A synchronized global slowdown, with no end in sight, has spooked some of the wealthiest investors around the world, according to a new survey from UBS Wealth Management, seen by Bloomberg. UBS polled wealthy investors, who are preparing for a significant stock market correction by the end of next year.
In the survey of more than 3,400 high net wealth respondents, 25% said they've sold risk assets, such as equities, commodities, and high-yield bonds, and have transitioned into cash. The synchronized global slowdown, coupled with a US-China trade war, were some of the greatest concerns of respondents.
"The rapidly changing geopolitical environment is the biggest concern for investors around the world," said Paula Polito, client strategy officer at UBS GWM, in a statement. "They see global interconnectivity and reverberations of change impacting their portfolios more than traditional business fundamentals, a marked change from the past."
About 80% of the respondents expect volatility to increase through 2020, and 55% believe a market plunge could occur before Q4 2020.
Worse, 60% of respondents expected to raise cash levels in the coming quarters (i.e., sell stocks).
Most respondents said the added caution is due to a possible blowoff top in global equity markets. About 70% of respondents are optimistic through 2030.
"The challenge is that they seem to want to respond" to short-term uncertainty "by really shortening their time horizons and shifting to assets like cash that are safe," said Michael Crook, a managing director on the investment strategy team. Though with many of these people investing on a time horizon across decades and for future generations, that "seems like a mismatch."

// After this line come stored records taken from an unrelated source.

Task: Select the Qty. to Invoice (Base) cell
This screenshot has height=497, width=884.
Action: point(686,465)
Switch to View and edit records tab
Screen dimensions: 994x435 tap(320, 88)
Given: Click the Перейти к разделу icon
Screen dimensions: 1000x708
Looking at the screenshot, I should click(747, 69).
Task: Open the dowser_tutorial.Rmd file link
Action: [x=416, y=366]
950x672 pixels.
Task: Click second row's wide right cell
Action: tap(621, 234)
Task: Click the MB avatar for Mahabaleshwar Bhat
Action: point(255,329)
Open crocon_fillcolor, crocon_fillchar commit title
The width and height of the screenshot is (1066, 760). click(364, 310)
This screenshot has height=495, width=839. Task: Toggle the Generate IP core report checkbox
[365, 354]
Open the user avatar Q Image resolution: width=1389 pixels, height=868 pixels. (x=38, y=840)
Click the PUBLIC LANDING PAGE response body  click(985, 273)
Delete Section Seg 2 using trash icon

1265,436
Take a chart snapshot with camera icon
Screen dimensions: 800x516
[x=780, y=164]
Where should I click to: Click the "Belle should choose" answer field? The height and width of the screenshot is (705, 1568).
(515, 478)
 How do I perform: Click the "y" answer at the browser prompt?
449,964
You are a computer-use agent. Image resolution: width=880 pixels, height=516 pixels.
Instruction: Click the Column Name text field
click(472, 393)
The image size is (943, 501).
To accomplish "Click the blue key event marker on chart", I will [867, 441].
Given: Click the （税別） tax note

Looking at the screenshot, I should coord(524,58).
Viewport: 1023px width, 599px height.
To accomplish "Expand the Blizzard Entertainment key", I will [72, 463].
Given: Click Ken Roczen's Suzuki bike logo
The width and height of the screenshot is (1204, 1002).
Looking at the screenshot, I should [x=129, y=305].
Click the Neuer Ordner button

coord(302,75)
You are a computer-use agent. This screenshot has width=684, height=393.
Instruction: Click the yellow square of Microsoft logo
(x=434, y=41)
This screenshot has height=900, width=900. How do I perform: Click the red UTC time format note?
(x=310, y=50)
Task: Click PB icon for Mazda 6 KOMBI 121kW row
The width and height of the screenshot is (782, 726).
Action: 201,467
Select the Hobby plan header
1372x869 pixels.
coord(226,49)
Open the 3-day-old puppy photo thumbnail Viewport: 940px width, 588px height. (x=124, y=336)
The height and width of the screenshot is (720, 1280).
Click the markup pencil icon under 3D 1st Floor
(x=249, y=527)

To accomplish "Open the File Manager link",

And while most respondents said they're preparing for market turbulence in the short term, many should rethink their US outlook for the next decade. Teddy Vallee, CIO of Pervalle Global, shows that the "US is dead money for the next 10 yrs."
— Teddy Vallee (@TeddyVallee) October 28, 2019
Vallee suggests that today's parabolic up moves in stocks could actually be blowoff tops, similar to what was seen in Nikkei 225 in late 1989/90.